For a tool that creates something (implying mutation) with no annotations and no output schema, the description is severely incomplete. It doesn't explain what an ATC run is, what happens after creation, what permissions are needed, or how this differs from related ATC tools. The description fails to provide the contextual understanding needed for an agent to use this tool effectively in the broader ecosystem of sibling tools.

Complex tools with many parameters or behaviors need more documentation. Simple tools need less. This dimension scales expectations accordingly.

Parameters3/5

Does the description clarify parameter syntax, constraints, interactions, or defaults beyond what the schema provides?

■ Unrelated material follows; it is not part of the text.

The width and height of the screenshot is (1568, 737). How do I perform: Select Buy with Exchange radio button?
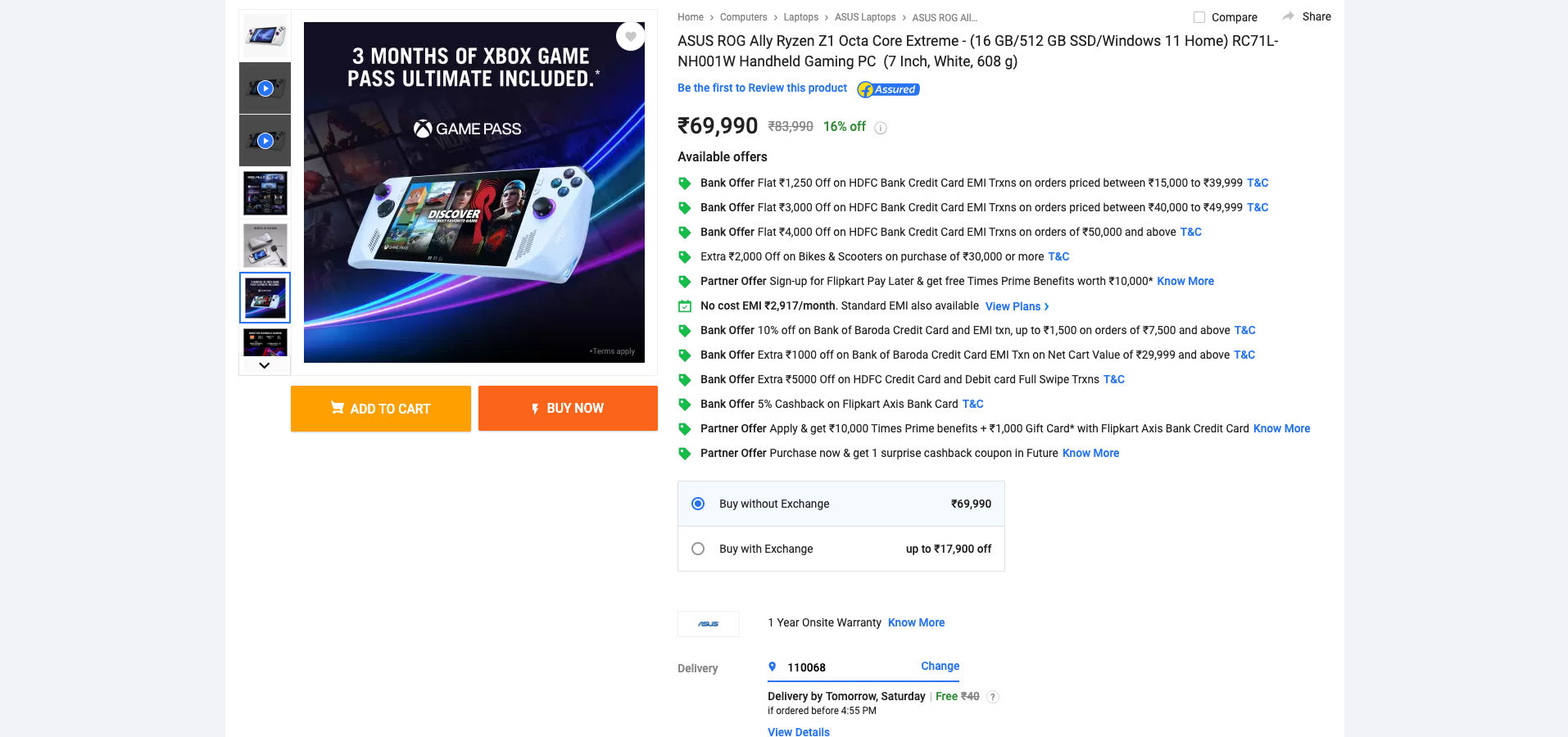(698, 549)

The schema has 100% description coverage, so all parameters (variant, mainUrl, maxResults) are documented in the schema. The description adds no additional parameter information beyond what's already in the structured schema. According to scoring rules, when schema_description_coverage is high (>80%), the baseline is 3 even with no param info in the description.

Input schemas describe structure but not intent. Descriptions should explain non-obvious parameter relationships and valid value ranges.

Purpose2/5

Does the description clearly state what the tool does and how it differs from similar tools?

The description 'Creates an ATC run' is a tautology that restates the tool name 'createAtcRun' without adding meaningful context. It specifies the verb 'creates' and resource 'ATC run', but doesn't explain what an ATC run is or distinguish it from sibling tools like 'atcCheckVariant' or 'atcWorklists'. This provides minimal value beyond the tool name itself.

Agents choose between tools based on descriptions. A clear purpose with a specific verb and resource helps agents select the right tool.

Usage Guidelines1/5

Does the description explain when to use this tool, when not to, or what alternatives exist?

The description provides absolutely no guidance about when to use this tool versus alternatives. With multiple ATC-related sibling tools (atcCheckVariant, atcChangeContact, atcCustomizing, etc.), there's no indication of what makes this tool distinct or when it should be selected. The description offers no context about prerequisites, typical use cases, or relationships to other tools.

Agents often have multiple tools that could apply. Explicit usage guidance like "use X instead of Y when Z" prevents misuse.